Excluding leading and trailing white space in captured group with ? for greediness?-CodePudding

Would you please explain why this code does not generate what I was expecting? Why is the leading white space between the spans not excluded from the text and the trailing white space is excluded--{ leading space} instead of{leading space}? Or how do I exclude both the leading and trailing white space from the captured group?
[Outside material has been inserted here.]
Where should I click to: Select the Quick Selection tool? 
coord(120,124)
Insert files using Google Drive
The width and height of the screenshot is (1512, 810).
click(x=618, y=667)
set v {<span class='wj'> leading space </span> <span class='wj'> leading space </span> }
set vlist [regexp -all -inline -- {<span class='wj'>[[:space:]]*?(. ?)[[:space:]]*?</span>} $v]
# Result: {<span class='wj'> leading space </span>} { leading space} {<span class='wj'> leading space </span>} { leading space}
# Expectation/Goal: {<span class='wj'> leading space </span>} {leading space} {<span class='wj'> leading space </span>} {leading space}

If there is only one span it works without the ?s after [[:space:]]*. For multiple spans, if ? is used instead of *? for the leading space, it works, unless there isn't a leading space which does not match at all; and I'm not certain all instances will have a leading space. Thus, I assume it has to do with greediness with a * but I don't understand it.

Thank you.

set v {<span class='wj'> leading space  </span>}
set vlist [regexp -all -inline -- {<span class='wj'>[[:space:]]*(. ?)[[:space:]]*</span>} $v]
# {<span class='wj'> leading space  </span>} {leading space}

CodePudding user response：

Mixed greediness REs are deep voodoo due to the way Tcl's automata-theoretic RE engine works. I don't really understand it, and I've read that source code! (I think it's something to do with a particular automaton only being able to operate in either greedy or non-greedy mode, but I could be wrong.)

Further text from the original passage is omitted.